- Alıntı metin:
Başbakan Yardımcısı ve Hükümet Sözcüsü Numan Kurtulmuş, Cumhurbaşkanlığı Külliyesi'nde, Cumhurbaşkanı Recep Tayyip Erdoğan'ın başkanlığında gerçekleştirilen Bakanlar Kurulu toplantısı devam ederken, gazetecilere açıklamalarda bulundu, gündeme ilişkin soruları yanıtladı.
Adalet Bakanlığı'nın çeşitli konulara ilişkin gelişmeleri Bakanlar Kurulu'na taşıdığını bildiren Kurtulmuş, şunları söyledi:
"Bunlardan biri cezaevlerindeki son durumun gözden geçirilmesi, darbecilerin mahkeme yargılama süreçleriyle ilgili gelişmelerin paylaşılması ve özellikle de FETÖ lideri Feto'nun, bu ikisini de birbirinden ayırt ederek konuşmak lazım, Türkiye'ye iade edilmesiyle ilgili Bakanlığımızın yapmış olduğu çalışmalar. Bunlardan biliyorsunuz 15 Temmuz öncesinde Feto'nun iadesiyle ilgili 4 dosya, 4 dosya ABD makamlarına sunulmuştu. 15 Temmuz'dan sonra da Feto'nun tutuklama talebiyle ilgili hazırlanan dosya Amerikan makamlarına 10 Eylül 2016 tarihinde takdim edildi. Amerikan makamları da e-mail ortamında bu belgelerin alındığını, bu dosyanın alındığını 23 Eylül 2016 tarihinde Türkiye'ye bildirdi."
'DİKKATLİCE MÜZAKERE ETTİK'
Kurtulmuş, Fırat Kalkanı operasyonunun, Suriye'nin bütünlüğünün ve Türkiye topraklarının IŞİD başta olmak üzere, PYD ve benzeri ‘terör' örgütlerinin saldırılarından korunması, Suriye'nin kuzeyinde bir ‘terör' koridorunun oluşmasının önlenmesi, milli birlik ve menfaatlerin korunması amacıyla yapıldığını vurguladı.

- Verilen satırlar:
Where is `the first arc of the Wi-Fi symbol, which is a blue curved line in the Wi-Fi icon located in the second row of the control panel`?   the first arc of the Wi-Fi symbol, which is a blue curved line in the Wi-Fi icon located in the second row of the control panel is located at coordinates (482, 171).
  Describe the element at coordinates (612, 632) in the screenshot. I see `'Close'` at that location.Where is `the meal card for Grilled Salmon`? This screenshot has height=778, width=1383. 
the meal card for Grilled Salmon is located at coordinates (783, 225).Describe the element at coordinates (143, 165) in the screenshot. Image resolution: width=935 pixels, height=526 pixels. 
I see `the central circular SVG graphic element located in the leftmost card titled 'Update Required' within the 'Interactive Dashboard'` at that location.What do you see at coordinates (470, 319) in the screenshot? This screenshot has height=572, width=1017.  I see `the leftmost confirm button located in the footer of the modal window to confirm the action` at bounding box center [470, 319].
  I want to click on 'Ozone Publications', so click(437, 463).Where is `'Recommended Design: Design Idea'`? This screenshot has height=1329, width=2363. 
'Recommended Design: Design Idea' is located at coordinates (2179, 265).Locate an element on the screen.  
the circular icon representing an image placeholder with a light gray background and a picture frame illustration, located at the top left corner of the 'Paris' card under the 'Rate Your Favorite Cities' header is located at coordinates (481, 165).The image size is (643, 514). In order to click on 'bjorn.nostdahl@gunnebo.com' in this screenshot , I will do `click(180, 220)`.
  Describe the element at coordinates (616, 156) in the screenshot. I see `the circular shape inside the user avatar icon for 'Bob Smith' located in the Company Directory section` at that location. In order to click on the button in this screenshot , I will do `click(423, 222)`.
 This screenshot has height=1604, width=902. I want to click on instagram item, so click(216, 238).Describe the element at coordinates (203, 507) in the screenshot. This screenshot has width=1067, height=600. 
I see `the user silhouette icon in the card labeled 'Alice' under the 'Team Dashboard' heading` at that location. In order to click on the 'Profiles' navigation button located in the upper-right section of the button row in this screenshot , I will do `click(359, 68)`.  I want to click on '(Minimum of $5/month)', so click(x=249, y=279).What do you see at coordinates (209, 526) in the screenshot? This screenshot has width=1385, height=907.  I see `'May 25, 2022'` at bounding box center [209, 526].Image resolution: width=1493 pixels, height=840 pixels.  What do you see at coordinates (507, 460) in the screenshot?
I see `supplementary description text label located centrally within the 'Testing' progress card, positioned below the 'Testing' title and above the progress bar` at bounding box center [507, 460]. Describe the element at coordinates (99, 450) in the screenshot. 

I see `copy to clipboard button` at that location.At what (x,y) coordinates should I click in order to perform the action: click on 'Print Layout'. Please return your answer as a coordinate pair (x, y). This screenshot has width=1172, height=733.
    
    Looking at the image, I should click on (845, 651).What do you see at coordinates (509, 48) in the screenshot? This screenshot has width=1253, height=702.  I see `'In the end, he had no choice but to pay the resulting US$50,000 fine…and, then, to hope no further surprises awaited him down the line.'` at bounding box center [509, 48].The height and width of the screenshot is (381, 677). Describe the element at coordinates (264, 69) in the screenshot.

- Görevler ve alıştırmalar:
1. Alıntı metinde geçen bütün tarihleri sıralayın.
2. Alıntı metne göre 15 Temmuz öncesinde Feto'nun iadesiyle ilgili ABD makamlarına kaç dosya sunulmuştu?
3. Alıntı metindeki "15 Temmuz'dan sonra da Feto'nun tutuklama talebiyle ilgili hazırlanan dosya Amerikan makamlarına 10 Eylül 2016 tarihinde takdim edildi." cümlesini İngilizceye çevirin.
Satırlar başka bir kaynaktan alınmıştır.

- Alıştırma yanıtları:
1. 15 Temmuz, 10 Eylül 2016, 23 Eylül 2016

2. 4 dosya sunulmuştu.

3. After July 15, the file prepared regarding the request for Feto's arrest was submitted to the American authorities on September 10, 2016.